Già, ma cosa? Semplicemente devono ratificare i tre candidati più votati tra gli iscritti, che abbiano raggiunto almeno il 5% dei voti e, in ogni caso, tutti quelli che abbiano ottenuto il 15% (o a livello nazionale o in almeno cinque regioni). Solo questi ultimi, dunque, sono ammessi alle primarie e qui viene il bello, il secondo tempo.

Ed ecco le primarie
Alle primarie, che si svolgeranno il 25 ottobre, sono ammessi anche i “non iscritti” (in pratica, chi vuole va ai gazebo e vota per chi gli pare). E qui si vede il segno del capolavoro, o meglio della follia. Perché sono le primarie che eleggono sia il leader che – tenetevi forte – i componenti della futura Assemblea nazionale (ex Convenzione). Il che vuol dire, tradotto, che non solo gli iscritti al partito non hanno alcun potere di scelta del loro leader, ma neppure dei membri del massimo organismo che dovrà governarli (e, di conseguenza, prendere decisioni politiche, gestire i finanziamenti, etc). Serve, alla bisogna, essere “almeno un pochino”, di sinistra? Avere la barba, gli occhiali, il golf ed altri tratti tipici dell’homo democraticus? No. Uno di Forza Italia, per dire, va ai gazebo e vota, uno di Rifondazione pure (quello dell’Udc è già in fila). Viva la democrazia? No, viva l’assurdità.
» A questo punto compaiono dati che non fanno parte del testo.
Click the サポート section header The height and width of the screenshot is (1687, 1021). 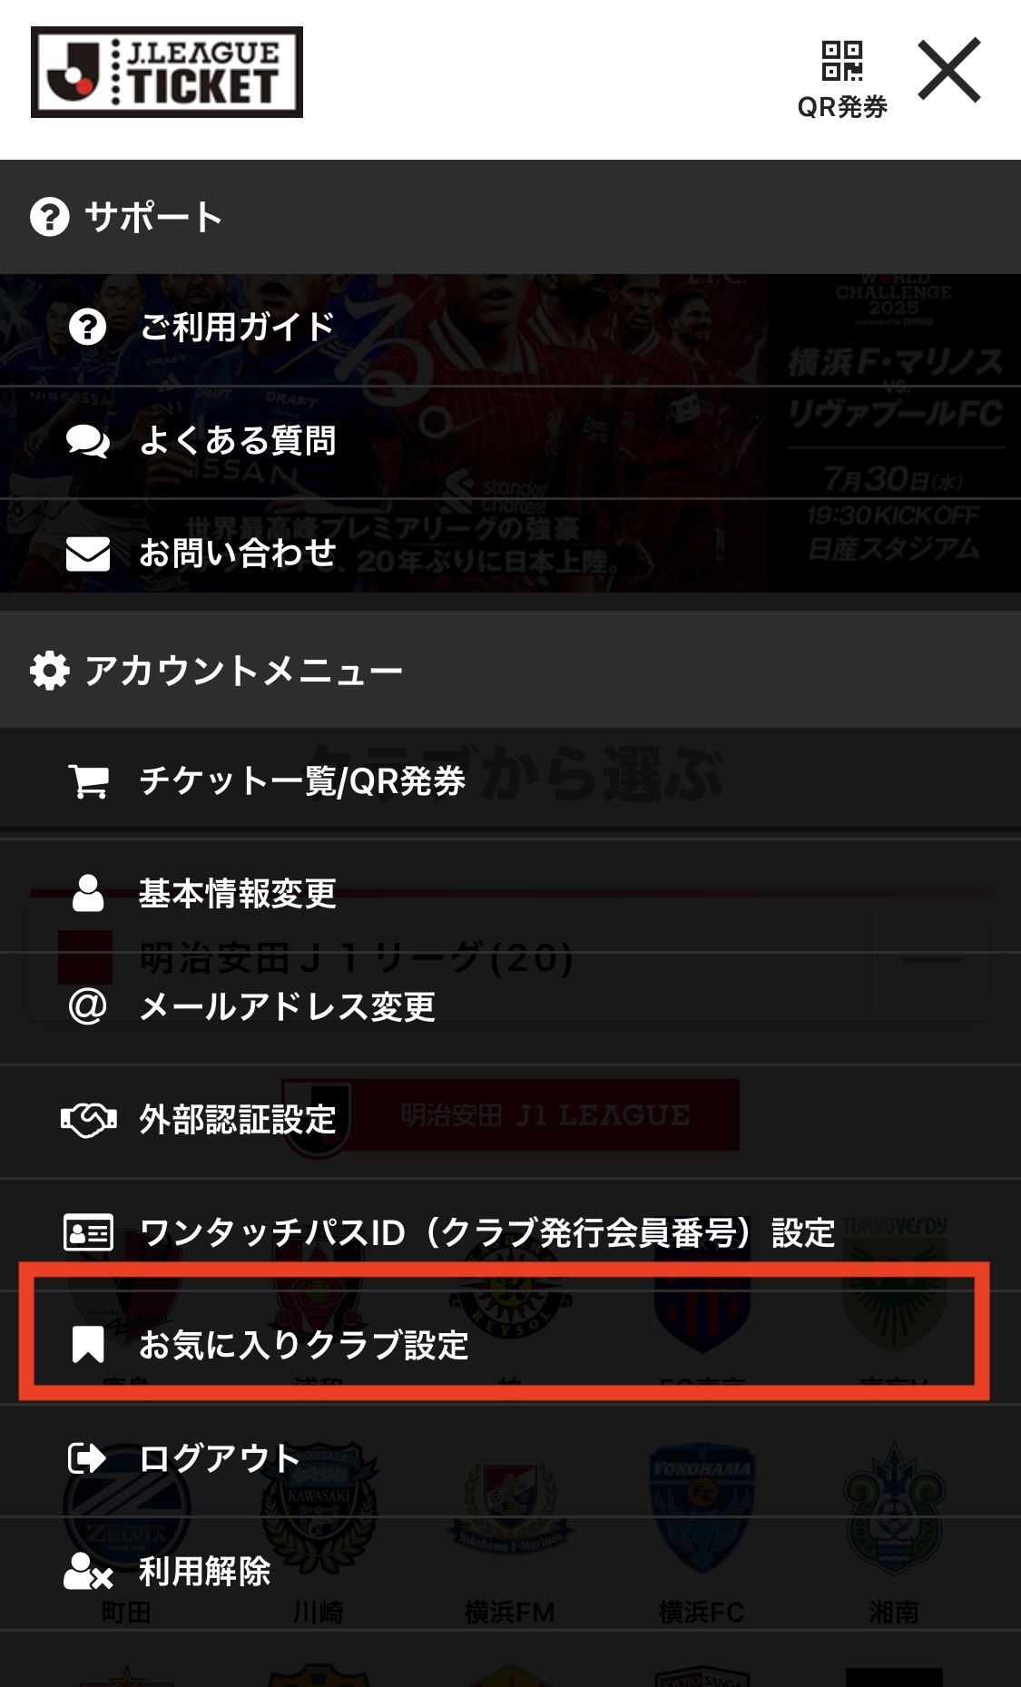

Eppure, non è finita qui. Perché se il candidato che ha riportato il maggior numero di voti non raggiunge, suo malgrado, la maggioranza assoluta, ecco che scatta il magico terzo tempo, i supplementari. Succede, infatti, che entro 14 giorni viene convocata l’Assemblea nazionale e si rivota. Come? A scrutinio segreto, è ovvio, e con tanto di ballottaggio tra i due meglio piazzati. Diciamo il 7 novembre, che poi è anche, per un accidente della storia, la data in cui si celebra (o forse è meglio dire “celebrava”?) la Rivoluzione d’ottobre, quella del 1917. Ecco, lì, a quel punto, può succedere davvero di tutto. Ad esempio, che il terzo o il quarto candidato riversi i propri voti sul secondo piazzato, facendolo vincere alla faccia dei votanti alle primarie (per dirne una, Marino che fa convergere i suoi voti su Bersani, e Franceschini, pur primo, perde). Oppure che si scateni la vera bagarre. Quella tipica dei congressoni diccì della Prima Repubblica, quando volavano scarpe, sedie e insulti. E così tutto finirebbe, con ogni probabilità, con una bella scissione. Questa sì degna di un partito di ex.